Overlord isn’t a movie to be taken seriously as it’s certainly not based on historical fact. But it does provide a good amount of thrills and chills to satisfy any zombie fan as well as devotees of the zombie mode within the Call Of Duty games. 

Little Monsters (2019)

Here’s another zombie movie that aims for laughs as well as scares. This one stars Oscar-winning Lupita Nyong’o (12 Years a Slave) as a schoolteacher whose field trip to an amusement park goes horribly awry when a bunch of zombies escape from a nearby testing facility and head towards her location. Not only does she have to manage the little monsters in her care but she also has to protect them from the very real monsters that have a craving for human flesh. We’re betting teacher-training college didn’t prepare her for this scenario!

While Little Monsters doesn’t live up to Romero’s movie in terms of horror, it is still a lot of fun and is well worth a watch for zombie fans who would prefer the undead to nibble on their funny bones instead of their collar bones (other body parts are available). 

shaun of the dead

Shaun of the Dead (2004)

Edgar Wright’s movie is a loving homage to Romero’s ‘Living Dead’ saga but like some of the other movies on this list, its main aim is to make us laugh and not quake with fear. That isn’t to say there aren’t any scary bits or scenes of gory horror but you’re unlikely to have too many nightmares after watching this glorious parody of zombie movies.

Simon Pegg and Nick Frost take the lead roles of a slacker electronics salesman named Shaun and his layabout housemate Ed whose lives are disrupted by the zombie apocalypse.
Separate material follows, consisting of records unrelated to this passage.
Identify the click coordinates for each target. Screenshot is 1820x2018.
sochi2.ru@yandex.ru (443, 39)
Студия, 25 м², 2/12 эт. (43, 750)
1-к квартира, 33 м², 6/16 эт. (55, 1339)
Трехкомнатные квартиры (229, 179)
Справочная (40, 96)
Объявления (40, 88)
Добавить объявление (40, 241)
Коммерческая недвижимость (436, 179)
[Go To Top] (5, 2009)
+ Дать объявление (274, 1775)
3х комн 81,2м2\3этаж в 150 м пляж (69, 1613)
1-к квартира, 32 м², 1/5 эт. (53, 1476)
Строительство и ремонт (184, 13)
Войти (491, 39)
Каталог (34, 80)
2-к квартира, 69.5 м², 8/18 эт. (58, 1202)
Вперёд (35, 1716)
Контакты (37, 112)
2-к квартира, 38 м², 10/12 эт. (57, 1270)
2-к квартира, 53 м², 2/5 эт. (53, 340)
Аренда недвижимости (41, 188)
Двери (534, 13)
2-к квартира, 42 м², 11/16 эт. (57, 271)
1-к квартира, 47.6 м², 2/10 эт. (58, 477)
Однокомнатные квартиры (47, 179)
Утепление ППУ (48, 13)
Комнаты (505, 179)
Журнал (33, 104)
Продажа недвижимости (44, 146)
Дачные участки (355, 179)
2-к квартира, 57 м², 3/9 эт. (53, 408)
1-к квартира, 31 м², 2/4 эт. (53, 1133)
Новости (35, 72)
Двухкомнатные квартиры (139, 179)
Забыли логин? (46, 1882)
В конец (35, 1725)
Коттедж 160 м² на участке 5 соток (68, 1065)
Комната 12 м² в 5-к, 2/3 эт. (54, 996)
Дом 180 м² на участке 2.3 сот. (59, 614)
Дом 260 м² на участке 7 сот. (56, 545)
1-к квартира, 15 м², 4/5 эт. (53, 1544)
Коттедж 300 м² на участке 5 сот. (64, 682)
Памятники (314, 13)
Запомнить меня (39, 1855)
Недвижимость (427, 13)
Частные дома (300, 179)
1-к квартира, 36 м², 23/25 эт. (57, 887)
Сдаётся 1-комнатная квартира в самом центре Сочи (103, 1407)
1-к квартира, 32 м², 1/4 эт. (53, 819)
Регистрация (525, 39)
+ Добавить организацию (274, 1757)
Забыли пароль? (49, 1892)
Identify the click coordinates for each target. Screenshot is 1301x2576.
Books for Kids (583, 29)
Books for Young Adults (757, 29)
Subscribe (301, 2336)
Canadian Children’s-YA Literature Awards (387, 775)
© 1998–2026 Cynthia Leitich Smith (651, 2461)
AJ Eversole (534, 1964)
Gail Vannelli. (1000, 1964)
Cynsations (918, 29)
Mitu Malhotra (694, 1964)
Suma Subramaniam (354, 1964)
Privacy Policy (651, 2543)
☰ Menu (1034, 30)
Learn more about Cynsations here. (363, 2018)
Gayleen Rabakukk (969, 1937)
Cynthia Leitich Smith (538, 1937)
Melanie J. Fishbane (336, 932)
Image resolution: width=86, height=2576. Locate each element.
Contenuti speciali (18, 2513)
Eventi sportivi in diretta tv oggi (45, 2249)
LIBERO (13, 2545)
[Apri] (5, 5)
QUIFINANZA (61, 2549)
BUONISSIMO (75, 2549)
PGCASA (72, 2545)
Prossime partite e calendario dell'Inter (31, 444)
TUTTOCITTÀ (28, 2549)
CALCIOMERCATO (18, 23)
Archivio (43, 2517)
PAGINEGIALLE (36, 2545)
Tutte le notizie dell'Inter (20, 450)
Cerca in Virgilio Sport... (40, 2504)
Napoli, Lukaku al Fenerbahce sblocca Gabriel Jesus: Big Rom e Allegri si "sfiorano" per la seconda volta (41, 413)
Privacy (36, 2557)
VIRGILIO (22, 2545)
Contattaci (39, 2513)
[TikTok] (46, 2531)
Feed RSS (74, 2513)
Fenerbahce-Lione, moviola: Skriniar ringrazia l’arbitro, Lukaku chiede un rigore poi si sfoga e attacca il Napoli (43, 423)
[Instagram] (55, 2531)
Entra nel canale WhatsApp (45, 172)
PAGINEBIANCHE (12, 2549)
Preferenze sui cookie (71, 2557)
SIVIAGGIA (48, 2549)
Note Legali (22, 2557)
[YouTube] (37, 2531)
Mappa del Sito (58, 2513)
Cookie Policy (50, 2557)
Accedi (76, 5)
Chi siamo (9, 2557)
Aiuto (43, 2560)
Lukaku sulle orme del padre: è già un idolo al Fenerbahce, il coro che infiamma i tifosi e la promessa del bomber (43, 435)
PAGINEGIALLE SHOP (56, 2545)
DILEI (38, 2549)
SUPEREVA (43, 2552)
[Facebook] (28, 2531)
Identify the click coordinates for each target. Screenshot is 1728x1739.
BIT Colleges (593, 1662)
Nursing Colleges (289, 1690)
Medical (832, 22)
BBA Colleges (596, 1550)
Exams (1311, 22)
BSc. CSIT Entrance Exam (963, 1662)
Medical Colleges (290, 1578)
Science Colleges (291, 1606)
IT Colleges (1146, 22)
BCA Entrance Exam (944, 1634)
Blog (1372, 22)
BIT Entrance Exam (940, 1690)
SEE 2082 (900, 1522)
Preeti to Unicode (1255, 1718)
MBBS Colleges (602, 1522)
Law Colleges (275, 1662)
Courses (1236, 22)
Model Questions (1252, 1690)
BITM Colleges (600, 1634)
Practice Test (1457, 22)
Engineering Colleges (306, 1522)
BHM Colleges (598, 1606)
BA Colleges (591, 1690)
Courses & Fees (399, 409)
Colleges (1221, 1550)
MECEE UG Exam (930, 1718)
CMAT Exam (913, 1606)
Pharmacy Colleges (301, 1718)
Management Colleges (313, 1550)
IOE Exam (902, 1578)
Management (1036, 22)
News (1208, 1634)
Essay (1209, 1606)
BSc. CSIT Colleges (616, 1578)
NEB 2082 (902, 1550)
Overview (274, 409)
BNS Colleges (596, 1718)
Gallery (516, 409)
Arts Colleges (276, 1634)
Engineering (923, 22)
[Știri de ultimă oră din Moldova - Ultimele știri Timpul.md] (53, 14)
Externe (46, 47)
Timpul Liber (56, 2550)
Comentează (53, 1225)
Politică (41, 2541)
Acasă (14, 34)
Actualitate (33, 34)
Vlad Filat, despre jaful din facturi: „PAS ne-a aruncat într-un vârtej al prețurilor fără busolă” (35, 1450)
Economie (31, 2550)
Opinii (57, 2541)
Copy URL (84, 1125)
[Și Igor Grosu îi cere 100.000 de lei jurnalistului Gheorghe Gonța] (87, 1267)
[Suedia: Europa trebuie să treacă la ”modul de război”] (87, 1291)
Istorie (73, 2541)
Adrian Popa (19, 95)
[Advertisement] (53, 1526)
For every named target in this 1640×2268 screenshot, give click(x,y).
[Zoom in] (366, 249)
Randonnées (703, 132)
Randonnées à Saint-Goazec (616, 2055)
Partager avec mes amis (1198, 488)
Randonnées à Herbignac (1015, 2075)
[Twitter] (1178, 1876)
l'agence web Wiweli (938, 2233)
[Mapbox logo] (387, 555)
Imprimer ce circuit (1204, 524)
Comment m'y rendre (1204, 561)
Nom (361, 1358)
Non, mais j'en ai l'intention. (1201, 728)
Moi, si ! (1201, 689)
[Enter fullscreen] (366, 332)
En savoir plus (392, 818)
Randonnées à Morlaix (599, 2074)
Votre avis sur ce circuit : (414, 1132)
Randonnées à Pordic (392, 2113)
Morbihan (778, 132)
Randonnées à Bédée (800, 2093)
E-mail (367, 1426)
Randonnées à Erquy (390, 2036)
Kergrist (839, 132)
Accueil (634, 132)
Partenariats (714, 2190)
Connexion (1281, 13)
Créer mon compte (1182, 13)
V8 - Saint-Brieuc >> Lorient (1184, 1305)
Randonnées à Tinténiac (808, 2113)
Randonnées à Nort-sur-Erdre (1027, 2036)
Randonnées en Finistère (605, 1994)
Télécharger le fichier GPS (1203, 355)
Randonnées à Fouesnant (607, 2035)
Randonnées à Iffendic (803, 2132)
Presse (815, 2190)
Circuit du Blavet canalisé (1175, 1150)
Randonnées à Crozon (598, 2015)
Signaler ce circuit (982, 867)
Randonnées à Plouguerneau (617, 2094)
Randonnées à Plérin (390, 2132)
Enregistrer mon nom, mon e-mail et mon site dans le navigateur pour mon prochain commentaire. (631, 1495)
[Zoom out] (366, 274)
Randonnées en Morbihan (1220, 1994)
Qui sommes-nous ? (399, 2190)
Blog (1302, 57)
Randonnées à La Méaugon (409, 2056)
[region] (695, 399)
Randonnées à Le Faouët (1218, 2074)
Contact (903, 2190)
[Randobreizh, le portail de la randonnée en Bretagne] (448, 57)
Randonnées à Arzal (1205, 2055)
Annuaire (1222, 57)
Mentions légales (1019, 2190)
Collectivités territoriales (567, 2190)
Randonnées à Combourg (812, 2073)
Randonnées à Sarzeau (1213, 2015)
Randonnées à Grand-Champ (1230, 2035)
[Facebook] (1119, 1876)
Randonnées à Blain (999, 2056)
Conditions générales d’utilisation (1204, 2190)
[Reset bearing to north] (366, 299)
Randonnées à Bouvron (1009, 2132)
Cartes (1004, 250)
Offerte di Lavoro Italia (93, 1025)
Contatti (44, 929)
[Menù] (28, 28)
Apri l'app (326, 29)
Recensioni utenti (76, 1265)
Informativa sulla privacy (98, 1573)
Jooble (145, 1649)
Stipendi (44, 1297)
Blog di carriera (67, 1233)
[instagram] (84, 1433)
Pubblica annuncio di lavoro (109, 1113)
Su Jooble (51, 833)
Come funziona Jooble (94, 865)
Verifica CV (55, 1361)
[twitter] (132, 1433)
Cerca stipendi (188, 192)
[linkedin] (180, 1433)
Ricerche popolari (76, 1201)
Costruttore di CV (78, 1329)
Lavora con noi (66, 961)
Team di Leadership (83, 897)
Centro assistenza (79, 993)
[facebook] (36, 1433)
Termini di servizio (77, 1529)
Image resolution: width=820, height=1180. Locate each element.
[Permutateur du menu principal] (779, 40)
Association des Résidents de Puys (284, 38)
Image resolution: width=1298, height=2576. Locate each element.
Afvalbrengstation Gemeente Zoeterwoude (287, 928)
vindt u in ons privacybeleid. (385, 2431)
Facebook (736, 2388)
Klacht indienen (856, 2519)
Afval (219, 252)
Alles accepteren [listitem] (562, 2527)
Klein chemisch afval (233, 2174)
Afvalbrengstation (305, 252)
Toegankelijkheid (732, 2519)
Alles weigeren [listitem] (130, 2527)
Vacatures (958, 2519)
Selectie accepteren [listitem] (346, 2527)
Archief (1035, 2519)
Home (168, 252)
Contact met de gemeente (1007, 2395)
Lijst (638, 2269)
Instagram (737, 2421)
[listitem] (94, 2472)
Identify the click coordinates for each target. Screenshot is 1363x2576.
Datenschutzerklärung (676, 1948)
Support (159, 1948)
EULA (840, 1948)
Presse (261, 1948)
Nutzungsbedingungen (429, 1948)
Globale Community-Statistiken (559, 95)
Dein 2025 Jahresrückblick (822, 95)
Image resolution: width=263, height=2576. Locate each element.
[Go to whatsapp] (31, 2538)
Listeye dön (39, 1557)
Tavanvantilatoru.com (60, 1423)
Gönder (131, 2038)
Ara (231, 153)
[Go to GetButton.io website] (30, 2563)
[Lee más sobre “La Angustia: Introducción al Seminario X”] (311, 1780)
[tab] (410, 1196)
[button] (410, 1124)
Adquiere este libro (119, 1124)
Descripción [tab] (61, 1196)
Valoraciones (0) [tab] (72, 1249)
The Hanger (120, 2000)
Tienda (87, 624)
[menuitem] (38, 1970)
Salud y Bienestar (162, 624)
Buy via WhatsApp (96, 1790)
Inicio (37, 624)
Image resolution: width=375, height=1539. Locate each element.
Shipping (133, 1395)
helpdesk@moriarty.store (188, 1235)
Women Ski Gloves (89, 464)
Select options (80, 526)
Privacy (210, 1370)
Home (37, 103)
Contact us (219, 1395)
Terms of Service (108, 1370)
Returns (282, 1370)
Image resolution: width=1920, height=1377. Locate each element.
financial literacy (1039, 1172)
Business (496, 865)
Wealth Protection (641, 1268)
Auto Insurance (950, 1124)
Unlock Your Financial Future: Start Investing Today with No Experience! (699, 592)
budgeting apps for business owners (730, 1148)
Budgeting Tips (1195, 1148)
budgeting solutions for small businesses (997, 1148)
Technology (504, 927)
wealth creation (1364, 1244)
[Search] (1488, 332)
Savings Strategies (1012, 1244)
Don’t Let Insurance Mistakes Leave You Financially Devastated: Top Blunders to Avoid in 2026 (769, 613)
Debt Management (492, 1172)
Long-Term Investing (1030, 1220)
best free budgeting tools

Like the survivors in Night of the Living Dead, they manage to find refuge from the undead but instead of taking shelter in an old farmhouse, they end up at Shaun’s favourite pub: The Winchester.

Mixing horror and comedy is no easy task but Wright and his talented cast pull it off with aplomb. With its irreverent sense of humour and funny cast of characters, this is a highly entertaining movie that is endlessly rewatchable (and quotable).